2. Investing wast amounts of money in infrastructure for hydrogen as an energy carrier ensures that we will have yet another energy carrier to phase out and replace in our lifetime. Much better to invest that money in high voltage lines or batteries or pumped hydro or fucking *anything* useful in a society built for electricity. Building infrastructure for hydrogen in 2019 is mindblowingly short-sighted, unless you're sitting on ginormous amounts of hydrocarbons and have a sinking feeling its value is diminishing day by day.

Converting energy to hydrogen is wasteful. Invest for the future, for long term ROI, and for the environment.

Comment Using hydrogen as an energy carrier is a scam (Score 3, Informative) 195

tl;dr:
Using hydrogen as an energy carrier is a scam, it is stupid and it is wasteful.
Unless you have a very specialized use case.

Let's say you have 1 standard m3 of LNG. That is ~11 MWh of energy.

Spent in a ship engine with 50% efficiency, you get ~5.5 MWh of net propulsion.

Convert the samme Sm3 of LNG to hydrogen via steam reforming, and you get 250kg of hydrogen. Burn that in an engine (at 50% efficiency), and you get ~3.6 MWh net propulsion.

Use 7 MWh of electricity and create 100kg hydrogen via electrolysis, and get 1.5MWh of propulsion.

See a pattern here?

Converting any energy to hydrogen is a lossy process. Then lossy *again* when you spend the hydrogen. The lost energy is lost as heat. *May* be partially recovered via some machinery (requiring space, construction, maintenance, resources and recycling) for *potential* use in some process.

Say you get 80% efficent electrolysis and 65% efficient fuel cells. I believe that is pretty rad tech these days. If what you need in the end is electricity for driving an engine, you just started out by converting half of the energy to heat. Which you need to recover and find use for.

And at the same time: if what you *had* initially was electricity (wind, solar, hydro, nuclear) and what you wanted was heat, a heatpump will return 5x the energy you put into it.

Put 7 MWh (not 11) in a battery, and you get 6,5 MWh of propulsion in an electric engine.
Battery technology is here today providing >6000 cycles, before the battery is down to 90% efficiency.

Hydrogen as an energy carrier does not make the slightest common sense. And I have not even mentioned distribution and storage, for which none of the hydrocarbon infrastructure is reusable. (Apart from drivers and roads.)

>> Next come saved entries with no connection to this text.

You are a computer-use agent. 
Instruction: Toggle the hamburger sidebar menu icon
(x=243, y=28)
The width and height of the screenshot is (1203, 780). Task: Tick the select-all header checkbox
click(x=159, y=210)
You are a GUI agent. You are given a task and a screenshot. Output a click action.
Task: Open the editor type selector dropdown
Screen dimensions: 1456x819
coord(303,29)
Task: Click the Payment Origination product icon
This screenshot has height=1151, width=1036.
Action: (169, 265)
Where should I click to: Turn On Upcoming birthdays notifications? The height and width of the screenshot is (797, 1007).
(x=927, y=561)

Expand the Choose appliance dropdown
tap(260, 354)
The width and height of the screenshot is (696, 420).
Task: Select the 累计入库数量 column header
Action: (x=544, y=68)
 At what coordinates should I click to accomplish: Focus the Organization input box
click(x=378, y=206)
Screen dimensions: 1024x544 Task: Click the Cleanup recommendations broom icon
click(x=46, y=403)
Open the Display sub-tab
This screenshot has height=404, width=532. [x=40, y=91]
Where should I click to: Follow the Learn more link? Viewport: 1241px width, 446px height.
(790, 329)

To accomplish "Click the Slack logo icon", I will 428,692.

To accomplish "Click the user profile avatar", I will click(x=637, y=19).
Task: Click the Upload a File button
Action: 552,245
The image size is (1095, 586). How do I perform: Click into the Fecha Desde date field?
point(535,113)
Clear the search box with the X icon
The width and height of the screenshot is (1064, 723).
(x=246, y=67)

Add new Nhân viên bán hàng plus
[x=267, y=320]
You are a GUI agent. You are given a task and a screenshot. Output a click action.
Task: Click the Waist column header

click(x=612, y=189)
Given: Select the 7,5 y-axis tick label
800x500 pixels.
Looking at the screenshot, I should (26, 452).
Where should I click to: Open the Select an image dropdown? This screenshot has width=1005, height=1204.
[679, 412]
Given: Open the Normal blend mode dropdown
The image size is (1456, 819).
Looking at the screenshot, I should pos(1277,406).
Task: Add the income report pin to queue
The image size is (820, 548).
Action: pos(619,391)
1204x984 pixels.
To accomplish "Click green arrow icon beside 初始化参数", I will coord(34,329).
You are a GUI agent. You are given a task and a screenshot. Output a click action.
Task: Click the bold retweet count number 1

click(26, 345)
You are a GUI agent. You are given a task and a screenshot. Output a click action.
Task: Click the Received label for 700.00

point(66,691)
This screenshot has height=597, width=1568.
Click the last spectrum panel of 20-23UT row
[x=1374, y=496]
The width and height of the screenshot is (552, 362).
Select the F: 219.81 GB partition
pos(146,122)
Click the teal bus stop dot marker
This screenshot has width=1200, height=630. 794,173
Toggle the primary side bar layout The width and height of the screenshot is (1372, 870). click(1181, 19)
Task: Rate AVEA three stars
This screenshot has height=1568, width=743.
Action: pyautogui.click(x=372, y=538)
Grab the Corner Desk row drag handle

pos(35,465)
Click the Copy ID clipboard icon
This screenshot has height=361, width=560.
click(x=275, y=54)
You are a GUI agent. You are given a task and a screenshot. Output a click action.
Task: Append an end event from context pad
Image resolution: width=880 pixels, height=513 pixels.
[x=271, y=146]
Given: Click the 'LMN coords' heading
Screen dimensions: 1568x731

Comment emojis.... (Score 4, Insightful) 40

I'll admit to being a relatively old fart. Can someone please ELI5 the industri-wide obsession with emojis? To me, it rates a divison or two lower on "picks my interest"-scale than a new font. And I generally find fonts quite uninteresting. obl xkcd link

No, honestly: I would like to know. I see no innovation in adding more emojis, no basic need covered and it is not as if a world of new possibilities suddenly opens itself because 157 new emojis were added. I am not against the very idea of emojis. I just don't understand the general hype and attention to emojis.

I actually feel a slight bit of secondhand embarassment for this hangup. Is it just me?